8. DEFAULT OF PURCHASERS. If any Purchaser or Purchasers default in
their obligations to purchase Offered Securities hereunder and the aggregate
principal amount of Offered Securities that such defaulting Purchaser or
Purchasers agreed but failed to purchase does not exceed 10% of the total
principal amount of Offered Securities, CSFBC may make arrangements satisfactory
to the Company for the purchase of such Offered Securities by other persons,
including any of the Purchasers, but if no such arrangements are made by the
Closing Date, the non-defaulting Purchasers shall be obligated severally, in
proportion to their respective commitments hereunder, to purchase the Offered
Securities that such defaulting Purchasers agreed but failed to purchase. If any
Purchaser or Purchasers so default and the aggregate principal amount of Offered
Securities with respect to which such default or defaults occur exceeds 10% of
the total principal amount of Offered Securities and arrangements satisfactory
to CSFBC and the Company for the purchase of such Offered Securities by other
persons are not made within 36 hours after such default, this Agreement will
terminate without liability on the part of any non-defaulting Purchaser, the
Company or any Guarantor, except as provided in Section 9. As used in this
Purchase Agreement, the term "PURCHASER" includes any
20
person substituted for a Purchaser under this Section. Nothing herein will
relieve a defaulting Purchaser from liability for its default.

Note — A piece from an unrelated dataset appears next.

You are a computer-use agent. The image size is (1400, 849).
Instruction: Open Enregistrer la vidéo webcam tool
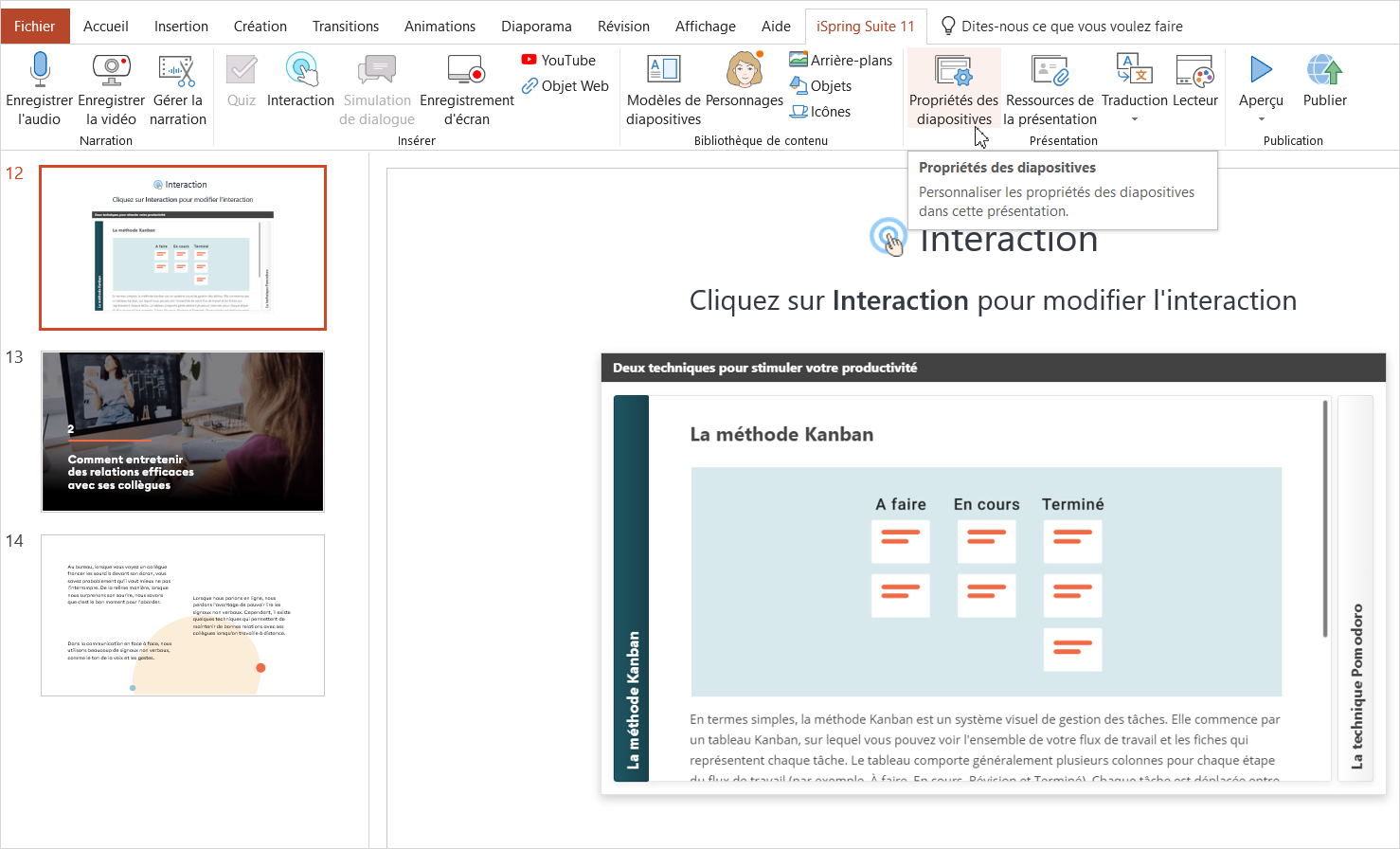(111, 71)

9. SURVIVAL OF CERTAIN REPRESENTATIONS AND OBLIGATIONS. The respective
indemnities, agreements, representations, warranties and other statements of the
Company or its officers and of the several Purchasers set forth in or made
pursuant to this Purchase Agreement will remain in full force and effect,
regardless of any investigation, or statement as to the results thereof, made by
or on behalf of any Purchaser, the Company or any of their respective
representatives, officers or directors or any controlling person, and will
survive delivery of and payment for the Offered Securities. If this Agreement is
terminated pursuant to Section 8 or if for any reason the purchase of the
Offered Securities by the Purchasers is not consummated, the Company shall
remain responsible for the expenses to be paid or reimbursed by it pursuant to
Section 5 and the respective obligations of the Company, the Guarantors and the
Purchasers pursuant to Section 7 shall remain in effect. If the purchase of the
Offered Securities by the Purchasers is not consummated for any reason other
than solely because of the termination of this Agreement pursuant to Section 8
or the occurrence of any event specified in clause (C), (D) or (E) of Section
6(b)(ii), the Company and the Guarantors, jointly and severally, will reimburse
the Purchasers for all out-of-pocket expenses (including fees and disbursements
of counsel) reasonably incurred by them in connection with the offering of the
Offered Securities.
10. NOTICES. All communications hereunder will be in writing and, if
sent to the Purchasers will be mailed, delivered or telegraphed and confirmed to
the Purchasers, c/o Credit Suisse First Boston Corporation, Eleven Madison
Avenue, New York, N.Y. 10010-3629, Attention: Investment Banking Department -
Transactions Advisory Group, or, if sent to the Company or the Guarantors, will
be mailed, delivered or telegraphed and confirmed to it at United Surgical
Partners International, Inc., 00000 Xxxxxxx Xxxx, Xxxxx 000 Xxxxx, Xxxxxx, Xxxxx
00000, Attention General Counsel or to any other address for which written
notice has been provided; PROVIDED, HOWEVER, that any notice to a Purchaser
pursuant to Section 7 will be mailed, delivered or telegraphed and confirmed to
such Purchaser.
11. SUCCESSORS. This Purchase Agreement will inure to the benefit of
and be binding upon the parties hereto and their respective successors and the
controlling persons referred to in Section 7, and no other person will have any
right or obligation hereunder, except that holders of Offered Securities shall
be entitled to enforce the agreements for their benefit contained in the second
and third sentences of Section 5(b) hereof against the Company as if such
holders were parties hereto.
12. REPRESENTATION OF PURCHASERS. The Representatives will act for the
several Purchasers in connection with this purchase, and any action under this
Agreement taken by the Representatives jointly or by CSFBC will be binding upon
all the Purchasers.
13. COUNTERPARTS. This Agreement may be executed in any number of
counterparts, each of which shall be deemed to be an original, but all such
counterparts shall together constitute one and the same Agreement.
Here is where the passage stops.